Sandy killed nearly 120 people in the United States and the Caribbean as its ferocious winds and driving rain ravaged major population centers, with New Jersey the hardest hit US state.
New Jersey Governor Chris Christie said emotionally after the storm: "The Jersey Shore of my youth is gone."
Residents glanced into the sky and spotted Christie and President Barack Obama surveying the damage from a helicopter.
A Ferris wheel tumbled into the ocean and a boardwalk where revelers spent breezy evenings over drinks was shattered into little more than a jumble of wood.
Marilyn Skillender, 70, defied the orders to evacuate and watched as the water level built up to her front steps.
Two days later, the water had receded but the lion sculptures on her front lawn were toppled and replaced by pieces of the former boardwalk that was once a 15-minute stroll away.
"I used to travel 150 miles (250 kilometers) round trip every day from work just so I could get here. That\'s how much I enjoyed being here," said the retired school principal.
"I have no regrets. We\'ll build it up and we will do it all again."
The Jersey Shore has taken on a national profile thanks to a reality television show of the same name, although residents here insist the program\'s flamboyant characters and often raunchy antics were inaccurate and distasteful.
"This is a family-oriented place. The young people can go have a drink on the boardwalk and you can walk around here. Everyone is friendly and helps one another out," Skillender said.
Dave Bopp, who has lived on the shore for 35 years, put the damage in perspective, saying that Sandy did not have the sheer lethal force of other disasters such as a tsunami.
"We\'re taking the carpet out, that\'s all sopped. All in all, no one got hurt, and what\'s what counts," he said.
Next to a sign that says, "Slow, children at play," a full block was transformed into a giant pool, with the deep puddle -- and fears of loose wires and gas -- leading the police to restrict access to the neighborhood.
This city\'s population of 5,500 soars to 10 times as much in the summer, when seasonal residents come to enjoy the beach life in the warmer weather.
A sign near the devastated boardwalk still advertises massages, saying: "Locals welcome."

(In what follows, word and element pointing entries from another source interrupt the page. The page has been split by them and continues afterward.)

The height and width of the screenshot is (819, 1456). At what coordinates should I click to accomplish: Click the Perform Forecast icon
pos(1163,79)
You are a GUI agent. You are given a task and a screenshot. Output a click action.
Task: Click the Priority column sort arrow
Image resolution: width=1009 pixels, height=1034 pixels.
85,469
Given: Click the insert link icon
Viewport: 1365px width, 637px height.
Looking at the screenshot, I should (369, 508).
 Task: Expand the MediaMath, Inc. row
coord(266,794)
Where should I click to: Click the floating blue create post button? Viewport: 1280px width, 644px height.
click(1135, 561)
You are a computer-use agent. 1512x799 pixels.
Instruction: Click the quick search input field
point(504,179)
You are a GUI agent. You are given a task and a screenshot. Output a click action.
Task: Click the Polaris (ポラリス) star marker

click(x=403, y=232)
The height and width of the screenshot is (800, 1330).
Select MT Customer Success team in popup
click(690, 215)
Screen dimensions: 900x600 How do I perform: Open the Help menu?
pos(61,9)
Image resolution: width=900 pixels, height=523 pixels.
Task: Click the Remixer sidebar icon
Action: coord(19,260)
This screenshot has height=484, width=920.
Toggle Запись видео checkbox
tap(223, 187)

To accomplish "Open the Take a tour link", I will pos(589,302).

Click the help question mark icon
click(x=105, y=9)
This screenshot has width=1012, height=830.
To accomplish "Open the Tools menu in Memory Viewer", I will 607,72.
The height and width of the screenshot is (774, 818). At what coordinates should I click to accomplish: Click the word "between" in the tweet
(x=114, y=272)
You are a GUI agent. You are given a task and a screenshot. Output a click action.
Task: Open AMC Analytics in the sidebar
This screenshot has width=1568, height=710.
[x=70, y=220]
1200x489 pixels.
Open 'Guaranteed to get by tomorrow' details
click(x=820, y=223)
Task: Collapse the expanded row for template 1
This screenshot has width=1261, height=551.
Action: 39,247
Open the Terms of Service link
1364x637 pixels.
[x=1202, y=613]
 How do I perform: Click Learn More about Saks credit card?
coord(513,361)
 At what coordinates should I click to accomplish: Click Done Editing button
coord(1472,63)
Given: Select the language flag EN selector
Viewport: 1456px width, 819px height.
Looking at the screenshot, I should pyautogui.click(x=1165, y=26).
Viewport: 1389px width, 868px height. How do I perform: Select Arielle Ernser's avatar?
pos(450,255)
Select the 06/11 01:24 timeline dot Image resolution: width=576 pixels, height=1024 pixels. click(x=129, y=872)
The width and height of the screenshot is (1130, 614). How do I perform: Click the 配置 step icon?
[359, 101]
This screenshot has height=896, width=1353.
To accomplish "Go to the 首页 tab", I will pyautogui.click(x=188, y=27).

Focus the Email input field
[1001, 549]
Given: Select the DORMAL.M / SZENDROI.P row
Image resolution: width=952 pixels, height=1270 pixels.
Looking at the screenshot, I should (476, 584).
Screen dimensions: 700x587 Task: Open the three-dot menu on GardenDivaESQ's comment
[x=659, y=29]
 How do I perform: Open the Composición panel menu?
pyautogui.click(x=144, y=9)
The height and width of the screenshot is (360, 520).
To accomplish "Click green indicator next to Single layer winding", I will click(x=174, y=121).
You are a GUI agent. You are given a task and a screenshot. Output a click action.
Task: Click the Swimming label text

Marilyn Madden, a retiree who moved to the shore from inland New Jersey, voiced pride that her house was unscathed even on a block where the sand from the beach moved treacherously into the main streets.
"There is nowhere else I would want to be. I can walk to the beach, I can walk to the store, I can walk to church," she said.
"Next summer, people will be back. There\'s nothing to stop them," she said.